WOW! I'd have shown him a good time with a treble hook and a few sinkers! Being gay is one thing "not that there's anything wrong with that". But approaching a complete stranger takes some guts!


----------



## steelheadBob (Jul 6, 2004)

you got a pretty smile on ya boy,,,,,, squeeeeel like a pig. WEEEE WEEEE.
sorry, but i just had a thought if he walked up to the wrong red neck bass fisherman and used him for bait.


----------



## NUM1FIRE (Nov 12, 2005)

who is to say that the kid wasnt gay and thought to see if u was and then him and his buddys would of beat the crap out of you. just a thought


----------



## steelheadBob (Jul 6, 2004)

Its crap like that sh*t why i always carry a nice size blade on me, mosquito westbranch, e.72 or even good old portage. i never fish without her. you never know what your going to run into at night.


----------



## snake69 (Sep 26, 2005)

They busted a bunch of them 2 yrs back, who knows, maybe it's a sting....sort of like when they put plain clothes female cops(in *hoochie mama* clothes!!) out there?


----------



## johnboy111711 (Apr 7, 2004)

lmao..........


----------



## freyedknot (Apr 10, 2004)

they do those STINGS every year to catch the weeny puffers at nimi, along with most other state parks and metro parks.


----------



## Shadowolf (May 29, 2006)

ya look at Sen. Craig


----------



## Agent47 (Jun 27, 2006)

steelheadBob said:


> you got a pretty smile on ya boy,,,,,, squeeeeel like a pig. WEEEE WEEEE.
> sorry, but i just had a thought if he walked up to the wrong red neck bass fisherman and used him for bait.

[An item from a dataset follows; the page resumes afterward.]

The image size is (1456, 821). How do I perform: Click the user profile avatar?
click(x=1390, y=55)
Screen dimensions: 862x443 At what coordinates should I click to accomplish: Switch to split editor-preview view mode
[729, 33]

You aint crappin Steel, down here me and the boys might have strung him up.


----------



## Lewzer (Apr 5, 2004)

Looks as though they are back but moved to the Main St. side of the lake.
If you are ever approached and propositioned get their license plate numbers. Report them to the Summit County sheriff. They keep track of the plates and look for them when they patrol out there.
If they solicitate you, you can press charges.
Freyedknot, you crack me up.


----------



## Guest (Sep 5, 2007)

local news channels report that the same garbage is going on at mosquito in the state park. a bunch have been busted in the act.


----------



## fishingful (Apr 5, 2004)

i can only hope one of them trys to pull that crap on me when i am duck hunting at mosquito

*click*


----------



## NorthernComfort (Jun 3, 2007)

That is the last thing I expected to read when I opened this thread up!

How bizarre. 

I've never been to Nimi before and have never heard of this sort of thing being a problem outside certain big city 'hoods.

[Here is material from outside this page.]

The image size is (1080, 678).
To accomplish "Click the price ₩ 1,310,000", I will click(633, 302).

And you guys say this has been an ongoing thing, with police actually doing stings? 

WTF


----------



## truck (Apr 12, 2004)

The church my wife goes to,thier used to be preacher got busted in one of their stings a couple of years ago here in s w ohio!!!happens everywhere


----------



## misfit (Apr 5, 2004)

> Being gay is one thing "not that there's anything wrong with that".

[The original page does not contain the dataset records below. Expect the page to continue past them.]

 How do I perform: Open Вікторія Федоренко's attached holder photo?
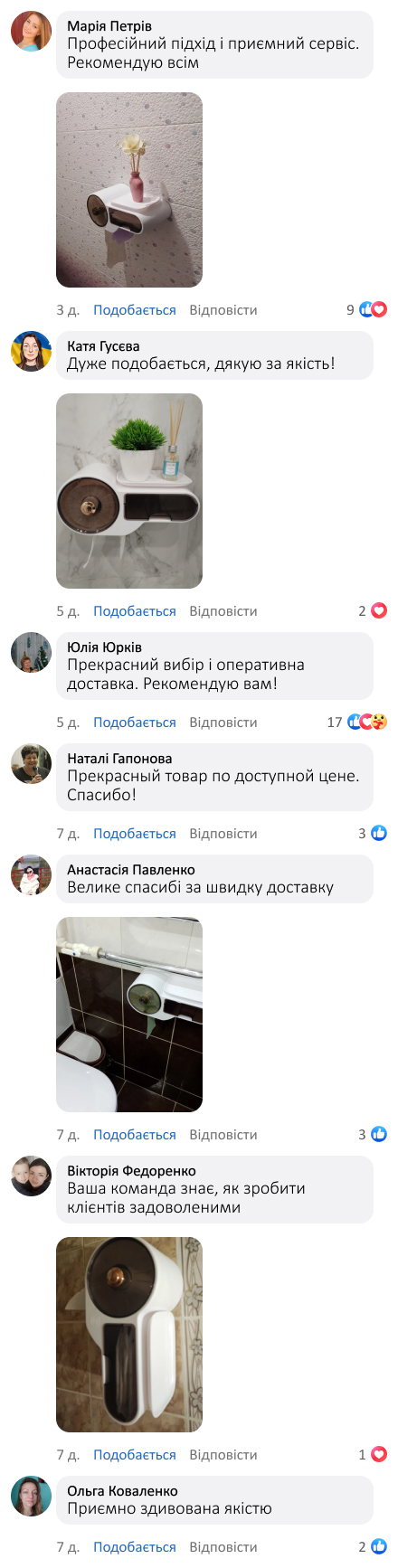(129, 1335)
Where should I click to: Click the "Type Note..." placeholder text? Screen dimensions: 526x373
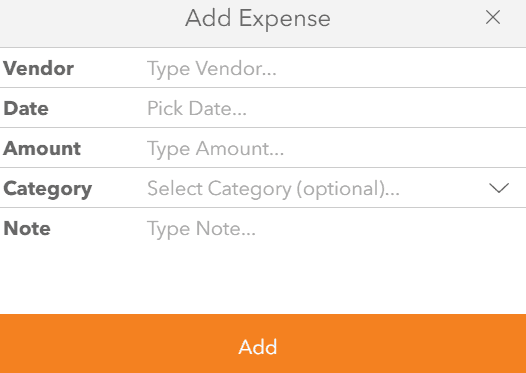[x=201, y=230]
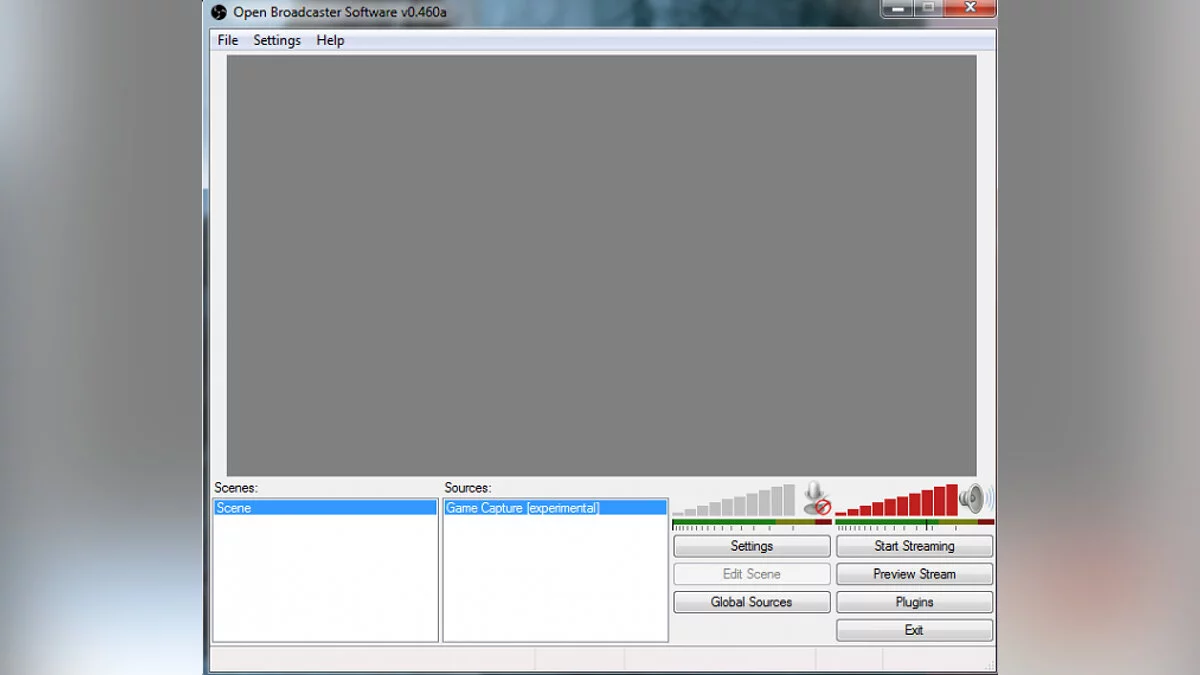Screen dimensions: 1200x675
Task: Click the desktop speaker volume icon
Action: pos(975,498)
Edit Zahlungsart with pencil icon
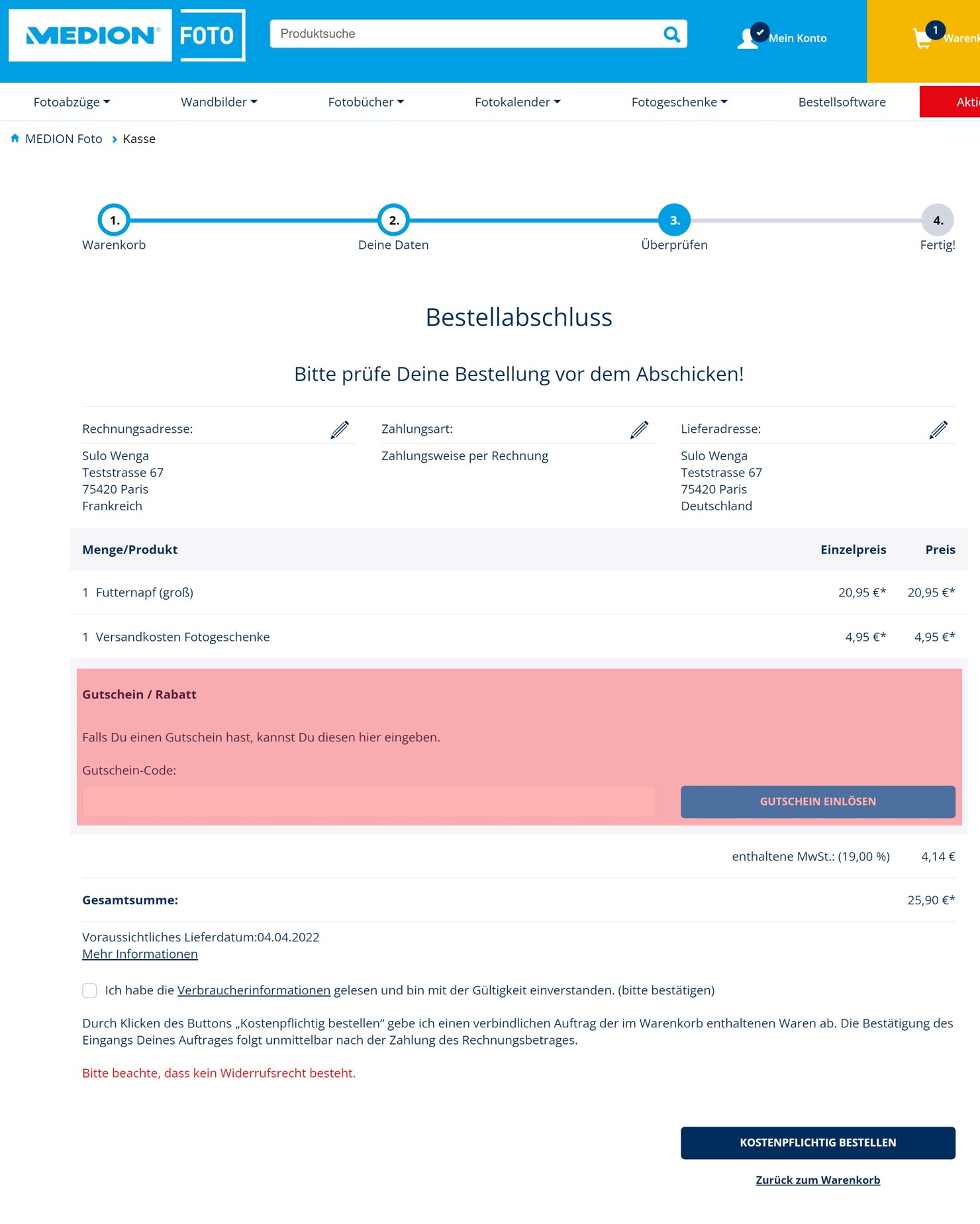This screenshot has width=980, height=1224. (x=639, y=430)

yes,there is definitely something wrong with that.


----------



## NorthernComfort (Jun 3, 2007)

Maybe the title of the thread should be:

*Careful; gays*


----------



## steelheadBob (Jul 6, 2004)

fishingful said:


> i can only hope one of them trys to pull that crap on me when i am duck hunting at mosquito
> 
> *click*


i would pay money to that one....... excuse me sir but r u looking for some..... blam-blam-blam-blam-blam:[email protected] [email protected] [email protected] [email protected] [email protected] blam-blam-blam got ot save the other two for the ducks!$ !$


----------



## ncraft150 (Apr 5, 2004)

I have never seen this as long as I have been going to Nimi, but hear about it every year. Maybe I haven't seen it because they relize the bulge in my pants is a S&W .45!!


----------



## snake69 (Sep 26, 2005)

I used to take my boys to Nimi alot ,several yrs back. My son who was like 15 at the time, like to wander and was subsequently "solicited" . As he called for me across the street (by culvert), the perp(maybe I should have said perv) saw me(maybe the tattoos, or size or just the fact that he's a sissy) get up and made a lg fishtail out of the parking lot. Couldn't chase due to all the fishing gear laid out. Never did see that vehicle again!


----------



## fishingful (Apr 5, 2004)

steelheadBob said:


> i would pay money to that one....... excuse me sir but r u looking for some..... blam-blam-blam-blam-blam:[email protected] [email protected] [email protected] [email protected] [email protected] blam-blam-blam got ot save the other two for the ducks!$ !$


that steel shot stings 

and its blam [email protected] blam [email protected] [email protected] reload got to be legal dont want to get a ticket for not having the gun pluged


----------



## Shadowolf (May 29, 2006)

misfit said:


> yes,there is definitely something wrong with that.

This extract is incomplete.